[10-09-2025] Cloud Infrastructure Issues

abuaboud · September 9, 2025, 10:13pm

Dear Community,

Over the past week, you may have noticed a drop in the overall reliability of our cloud services. Some of the issues you might have experienced include:

Website going down at the beginning of each hour for about a minute
Flows getting stuck in “Paused” state
Missing logs in rare runs
Slowness in publishing or testing
Rare webhook loss if a worker crashes (e.g., memory issue on noisy flows)

Root Cause

Activepieces has been growing rapidly in the number of executions happening in the cloud. Today, we handle hundreds of millions of executions — polling new data, executing flows, processing webhooks, and handling third-party events. This scale introduces corner cases and puts extra stress on our app servers.

One example: as the number of self-hosted instances grew, they all started hitting the piece sync endpoint in the cloud at the beginning of each hour. Even though this endpoint is fully optimized and runs in memory, the huge spike still caused downtime, we are sustaining over 2,000 sync requests per second for around minute before the server crashes.

Meanwhile, our team has been constantly firefighting issues while also delivering new features. This delayed deeper infrastructure improvements until outages began to significantly impact the product.

Our Response

Our team has been working around the clock (24/7) to stabilize the situation. Here’s what we’ve already delivered:

Scaled up infrastructure: We doubled the number of our worker servers.
Optimized app servers: Introduced a process manager so Node.js can fully utilize all CPU cores — making each server up to 4x efficient on the cloud.
Rebuilt workers: In record time, we rewrote the worker system to be lighter and more efficient. Now the app pushes jobs directly to workers with fewer network calls instead of constantly workers asking for updates putting pressure on the app servers — reducing failures and preventing jobs from being retried unnecessarily.
Fixed rare pause-flow bug: In some cases, when a flow paused across two different hours, the log link to S3 would break because the S3 path was recalculated multiple times based on the current hour. This issue has been resolved.
Fixed rare short-delay bug: When a delay in a flow was too short, the “resume job” could trigger instantly before the first job finished. This caused the resume job to fail since the original job was still about to complete. We’ve fixed this edge case.
Refactoring & small fixes: Many tiny improvements and refactors across the system to make it more stable and reliable.

Impacted Flows

We ran a full infrastructure scan to restore missing logs and resume paused flows. This process took over 24 hours due to the large amount of data in S3 and the database, but everything is now back online and all paused flows have resumed.

Future

We know these issues have been frustrating, and we truly appreciate your patience as we work to improve. Here’s what’s coming next:

Dedicated Reliability Team: We’ve created a new sub-team focused solely on infrastructure and reliability. This team will triple in size this year — we just need a little time to hire the right people.
Stronger Testing: We’re adding more automated tests to prevent regressions and ensure fixes stay solid. To speed this up, we’ll invite the community to help through paid open-source bounties for writing end-to-end (E2E) tests for Activepieces.
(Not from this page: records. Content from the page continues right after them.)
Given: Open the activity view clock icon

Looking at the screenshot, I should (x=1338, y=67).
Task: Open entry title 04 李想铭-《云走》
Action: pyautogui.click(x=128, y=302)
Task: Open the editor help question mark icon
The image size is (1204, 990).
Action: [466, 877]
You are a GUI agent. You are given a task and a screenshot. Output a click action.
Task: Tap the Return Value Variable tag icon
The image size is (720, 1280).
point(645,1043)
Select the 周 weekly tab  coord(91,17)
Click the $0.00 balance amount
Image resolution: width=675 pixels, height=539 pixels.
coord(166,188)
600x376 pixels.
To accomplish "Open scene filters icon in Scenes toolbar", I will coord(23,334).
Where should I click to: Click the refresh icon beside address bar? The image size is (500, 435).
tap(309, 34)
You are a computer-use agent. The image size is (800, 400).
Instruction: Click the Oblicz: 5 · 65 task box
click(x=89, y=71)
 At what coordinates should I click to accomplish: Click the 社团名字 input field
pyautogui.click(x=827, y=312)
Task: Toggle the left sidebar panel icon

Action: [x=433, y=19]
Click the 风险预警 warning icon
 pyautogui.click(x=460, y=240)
We deeply appreciate you staying with us through this journey — thank you for your trust, patience, and understanding!

gsj · September 10, 2025, 2:09am

Thanks @abuaboud !

Glad to see AP is growing and things are working as normal again.

Christian_DeRamos · September 17, 2025, 7:24pm

Would providing self-hosters with the ability to turn off auto-sync and disable specific pieces reduce the overhead on your systems?